Dallas must bring us together

The murder of Dallas police officers threatens a catastrophic break in society; we can't let that happen.

The shots that killed five police officers and wounded several others reverberate far beyond Dallas. They strike fear in the hearts of police everywhere, the very sort of fear that led to the deaths of two more black men this week. Those shots upend the Black Lives Matter movement, an overwhelmingly peaceful response to years of dehumanization of some communities by officers who swore to protect them. And those murders in the midst of a protest march terrify all of us who are now forced to wonder whether we have just witnessed an irrevocable break in the fabric of society, one that leaves us all less safe.

We still know little about Micah Xavier Johnson, 25, of Mesquite Texas, the man police say took up a position in a parking garage and fired with deadly precision at the officers watching over the crowd near Dallas' city hall Thursday night in an act that can only be described as domestic terrorism. Before he was killed by a police robot bomb during a standoff, he told police he acted alone, though it's unclear whether that's true. Three other suspects are in custody. The city's police chief says Johnson was angry about the recent police shootings and "wanted to kill white people," specifically police officers.

Johnson could not have conceived of an attack with greater potential to drive police and communities apart. People gathered in Dallas and other cities Thursday night to protest the killings of two more black men — Alton Sterling in Baton Rouge, La., and Philando Castile near St. Paul, Minn. — both shot by police who made snap judgments that they posed mortal threats. Now police cannot help but feel more threatened, more embattled — and more justified in using force rather than seeking to de-escalate conflicts. We now face a real risk of deepening a cycle of fear and mistrust with disastrous consequences on all sides.

In Baltimore, we have seen up close how destructive that can be. Since the unrest that followed Freddie Gray's death last year, some officers have crouched farther behind the thin blue line, adopting an attitude of victimization at the hands of the city's political leaders, prosecutors and residents of crime-torn neighborhoods who are now quick to question and videotape everything they do. The city police union has repeatedly fostered an us vs. them mentality, most recently in a pair of tweets (since deleted) gloating about the acquittal of one of the officers charged in Gray's death but also in statements referring to the prosecutions as "malicious," protesters as a "lynch mob," and the police on the street as "more afraid of going to jail for doing their jobs properly than they are of getting shot on duty."

Meanwhile, we have also seen some exhibit a wonton disregard for the law and social order.

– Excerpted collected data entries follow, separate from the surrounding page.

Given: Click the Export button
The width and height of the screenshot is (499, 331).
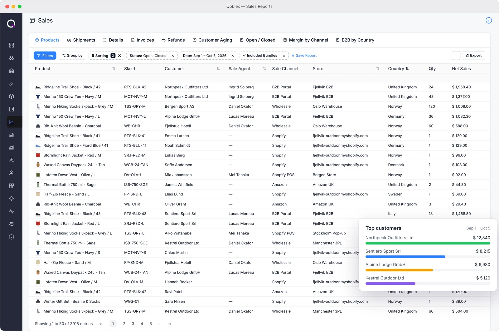Looking at the screenshot, I should coord(474,56).
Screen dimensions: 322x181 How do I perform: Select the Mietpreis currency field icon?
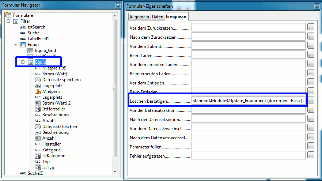(x=38, y=91)
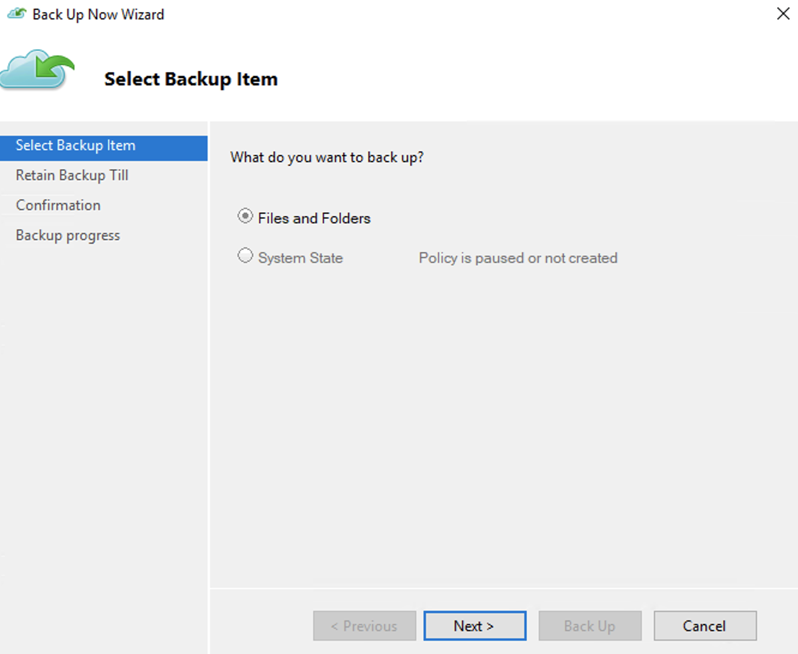This screenshot has height=654, width=798.
Task: Click the 'Files and Folders' option label
Action: coord(314,218)
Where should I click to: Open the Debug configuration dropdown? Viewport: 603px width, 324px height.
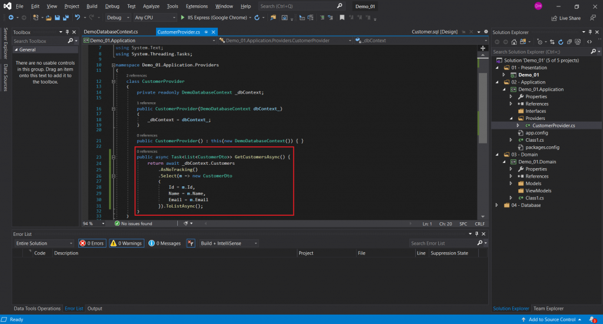pos(117,18)
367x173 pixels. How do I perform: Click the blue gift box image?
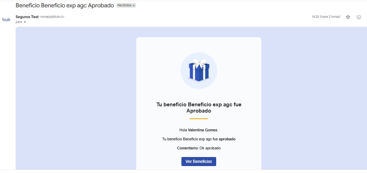[x=198, y=70]
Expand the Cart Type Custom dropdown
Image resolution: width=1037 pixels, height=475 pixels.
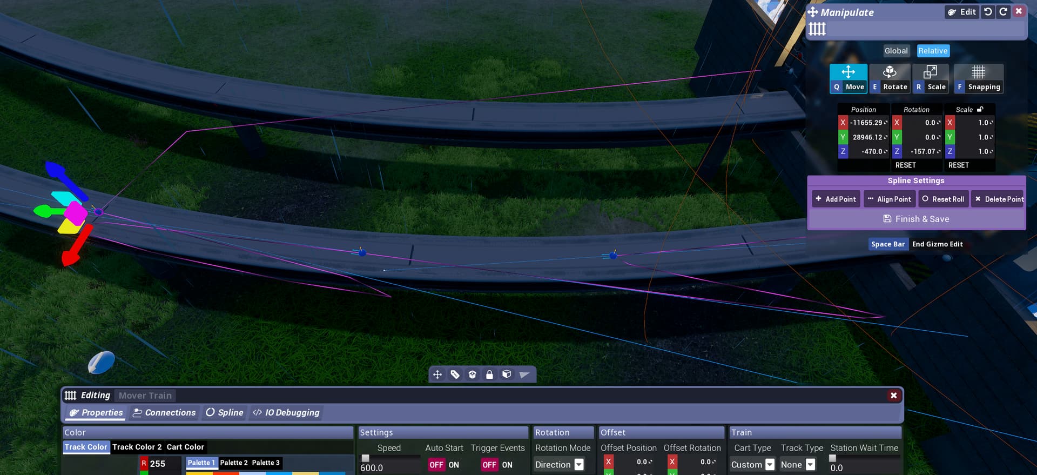[x=752, y=465]
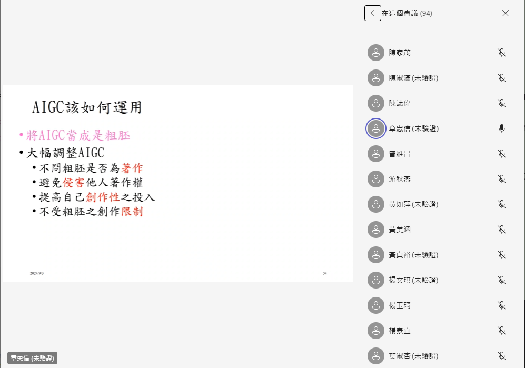Click 楊文琪's muted microphone icon
Image resolution: width=525 pixels, height=368 pixels.
501,280
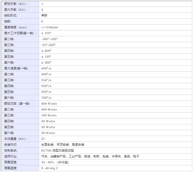Select the 720°/s speed value
Image resolution: width=195 pixels, height=172 pixels.
click(46, 98)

We got a reminder of that this week when a 22-year-old Baltimore man pleaded guilty to obstructing firefighters when he punctured the hose being used to put out the fire that consumed the CVS at the intersection of Pennsylvania and North avenues during the riots after Gray's death. Last year was the deadliest Baltimore has ever seen on a per capita basis, and the recent murders of rapper Lor Scoota and his manager, Trayvon "Truz" Lee have brought a pall of despair over the community.

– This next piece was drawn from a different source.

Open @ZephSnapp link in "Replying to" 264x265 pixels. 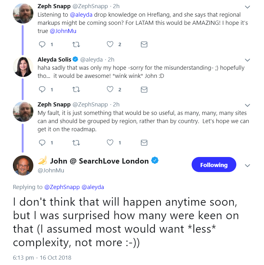(x=62, y=187)
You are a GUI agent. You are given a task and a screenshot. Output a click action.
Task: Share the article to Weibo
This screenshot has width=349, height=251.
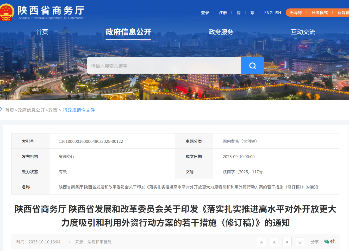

But all hope is not lost. During the past year, Baltimore has also seen a genuine effort to repair the fractured relationship between police and communities that have felt victimized by them. Body cameras on officers, cameras in vans like the one in which Gray was fatally injured, a new use of force policy and a new chief who has spoken openly and passionately about the mistrust between the police and community all give hope that we can repair the rift, that we can come together again.

Now the Dallas shootings threaten to push us farther apart.

We cannot allow that to happen. Instead, we all must acknowledge the truth that police face real danger every day in what is an extraordinarily difficult job under the best of circumstances. We also must not allow the malicious acts of madmen to discredit the very real grievances that have animated the Black Lives Matter movement during the past two years. We all must be horrified both by the killings of Sterling and Castile and those of the police officers in Dallas. This is a time when it would be easy to retreat in fear, but it is also an opportunity to build mutual understanding. We have to take it.